ボーホーシックに彩る感性が引き寄せる
ものとの出会いを愉しむ
ボヘミアンの香りを漂わせて
H.P.FRANCE、H.P.DECO勤務を経て、フリーのクリエイティブディレクターとして活動する丹地良子さん。ふたりのお子さんと暮らす12年前に購入したマンションの一室は、アーティスティックな香りに満ちている。
「クラシカルなヨーロッパではなくて、ボーホーシックが好きなんです。ヨーロッパの人たちが、道端で拾ってきた石を飾ってデコレーションしたりするような…」。
ボヘミアンとNYのソーホーのミックススタイルを意味するボーホーシック。味のあるインテリアや雑貨、グリーンに彩られた空間は、海外のインテリア雑誌の1ページのよう。
「フランスの雑誌”MilK DECORATION”の世界が大好きなんです。20年くらい前のマリ・クレールなどもボロボロになるまで読んでいます(笑)」。
その審美眼で選ばれたものたちは、ひとつひとつ物語を語るかように空間を彩っている。
呼吸する家であってほしいんです
「アンティークは意外と少ないですね。古いものというよりは、有名無名を問わず作家性のあるものに惹かれます。あとは誰がつくったかわからないフランスの蚤の市で買ったものなど、ひと目見てビビッときたものを置いています。それを創った人たちの感性をすごくリスペクトしているんです」。

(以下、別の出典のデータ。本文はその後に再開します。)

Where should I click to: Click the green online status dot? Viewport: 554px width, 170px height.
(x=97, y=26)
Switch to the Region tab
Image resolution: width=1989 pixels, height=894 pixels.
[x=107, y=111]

好きなものを集める中でも、大事にしているのは抜け感。
「ワイヤーのオブジェやガラス製のデスク、シャンデリアも抜けのあるものを選んでいます。そしてよく考えると曲線のものが多いんです。ダイニングの椅子も、包み込まれるような曲線を描いていますし。自然界には直線のものってほぼないんですよね。本能的に曲線に惹かれているのかもしれません」。

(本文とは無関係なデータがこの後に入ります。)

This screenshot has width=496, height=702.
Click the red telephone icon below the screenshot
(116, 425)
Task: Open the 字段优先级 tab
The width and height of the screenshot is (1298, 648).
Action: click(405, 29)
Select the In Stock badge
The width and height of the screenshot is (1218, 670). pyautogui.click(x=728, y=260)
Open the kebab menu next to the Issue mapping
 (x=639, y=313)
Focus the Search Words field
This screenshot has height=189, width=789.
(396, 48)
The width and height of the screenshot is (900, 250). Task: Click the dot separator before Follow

マテリアルならばリネンや鉄といった自然素材。ダストボックスも無意識に紙製を選んでいる。
「有機的じゃないものが好きではないのでしょうね。自然界にあるものに囲まれて家が呼吸していてほしい、と思います」。
家はいちばん大事な癒しの場
ひとつの世界観を創りあげるようにデコレーションされたLDK。その一角は、微妙なニュアンスの赤い壁が、経年の味わいのインテリアに調和している。
「DIYというほどではありませんが、ホームセンターで買ってきた塗料を自分で混ぜて調色して塗りました。ヨーロッパの人たちのように、家をいちばん大事な場所として捉えて手をかける。その悦びを知ってもらいたい、というのが私の仕事の目的のひとつでもありますね」。
丹地さんは空間づくりの講話を不定期で開催。テクニックとともに、そこで過ごすシーンをイメージすることの大切さも伝えている。
「家にいるのが大好きなんです。好きなものに囲まれて家で過ごす時間が私の癒し。出歩くとしたら海外など、人の温もりや思いのこもったものに出会える場所に行き、商業的でないデザインに触れたいと思っています」。
お子さんの手も離れていくこれからの人生、丹地さんの興味はますます広がっている。
「目的を持たず、偶然の出会いを求めて海外を歩きたいですね。そこでまた何かのインスピレーションを得るかもしれません」。